> **Exercise directions**
Retype every entry below exactly as it stands.

> **Exercise data**
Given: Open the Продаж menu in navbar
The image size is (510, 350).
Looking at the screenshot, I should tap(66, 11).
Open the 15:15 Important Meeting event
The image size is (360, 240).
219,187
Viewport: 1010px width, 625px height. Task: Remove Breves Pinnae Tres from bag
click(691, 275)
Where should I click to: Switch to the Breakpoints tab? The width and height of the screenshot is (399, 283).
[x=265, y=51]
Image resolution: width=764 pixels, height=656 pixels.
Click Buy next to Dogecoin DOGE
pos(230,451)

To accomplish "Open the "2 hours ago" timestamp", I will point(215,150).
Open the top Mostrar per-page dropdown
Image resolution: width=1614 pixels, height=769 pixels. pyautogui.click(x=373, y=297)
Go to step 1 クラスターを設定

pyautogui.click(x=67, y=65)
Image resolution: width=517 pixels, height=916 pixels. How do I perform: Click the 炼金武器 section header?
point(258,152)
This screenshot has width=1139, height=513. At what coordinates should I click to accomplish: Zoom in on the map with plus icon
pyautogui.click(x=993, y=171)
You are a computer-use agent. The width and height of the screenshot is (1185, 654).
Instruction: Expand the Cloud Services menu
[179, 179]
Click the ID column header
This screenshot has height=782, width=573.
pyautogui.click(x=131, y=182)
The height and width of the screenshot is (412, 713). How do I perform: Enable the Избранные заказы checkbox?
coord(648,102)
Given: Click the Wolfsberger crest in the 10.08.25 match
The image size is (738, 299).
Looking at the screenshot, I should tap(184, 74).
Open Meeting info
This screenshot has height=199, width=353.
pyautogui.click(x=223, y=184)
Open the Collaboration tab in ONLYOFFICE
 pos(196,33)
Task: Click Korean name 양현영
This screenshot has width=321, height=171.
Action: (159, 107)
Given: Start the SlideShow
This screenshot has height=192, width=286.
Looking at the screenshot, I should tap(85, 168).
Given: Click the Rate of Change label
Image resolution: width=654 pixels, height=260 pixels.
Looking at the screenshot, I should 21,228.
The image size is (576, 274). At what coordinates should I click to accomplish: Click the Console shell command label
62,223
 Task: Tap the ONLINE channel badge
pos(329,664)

> **The answer**
Given: Open the Продаж menu in navbar
The image size is (510, 350).
Looking at the screenshot, I should tap(66, 11).
Open the 15:15 Important Meeting event
The image size is (360, 240).
219,187
Viewport: 1010px width, 625px height. Task: Remove Breves Pinnae Tres from bag
click(691, 275)
Where should I click to: Switch to the Breakpoints tab? The width and height of the screenshot is (399, 283).
[x=265, y=51]
Image resolution: width=764 pixels, height=656 pixels.
Click Buy next to Dogecoin DOGE
pos(230,451)

To accomplish "Open the "2 hours ago" timestamp", I will point(215,150).
Open the top Mostrar per-page dropdown
Image resolution: width=1614 pixels, height=769 pixels. pyautogui.click(x=373, y=297)
Go to step 1 クラスターを設定

pyautogui.click(x=67, y=65)
Image resolution: width=517 pixels, height=916 pixels. How do I perform: Click the 炼金武器 section header?
point(258,152)
This screenshot has width=1139, height=513. At what coordinates should I click to accomplish: Zoom in on the map with plus icon
pyautogui.click(x=993, y=171)
You are a computer-use agent. The width and height of the screenshot is (1185, 654).
Instruction: Expand the Cloud Services menu
[179, 179]
Click the ID column header
This screenshot has height=782, width=573.
pyautogui.click(x=131, y=182)
The height and width of the screenshot is (412, 713). How do I perform: Enable the Избранные заказы checkbox?
coord(648,102)
Given: Click the Wolfsberger crest in the 10.08.25 match
The image size is (738, 299).
Looking at the screenshot, I should tap(184, 74).
Open Meeting info
This screenshot has height=199, width=353.
pyautogui.click(x=223, y=184)
Open the Collaboration tab in ONLYOFFICE
 pos(196,33)
Task: Click Korean name 양현영
This screenshot has width=321, height=171.
Action: (159, 107)
Given: Start the SlideShow
This screenshot has height=192, width=286.
Looking at the screenshot, I should tap(85, 168).
Given: Click the Rate of Change label
Image resolution: width=654 pixels, height=260 pixels.
Looking at the screenshot, I should 21,228.
The image size is (576, 274). At what coordinates should I click to accomplish: Click the Console shell command label
62,223
 Task: Tap the ONLINE channel badge
pos(329,664)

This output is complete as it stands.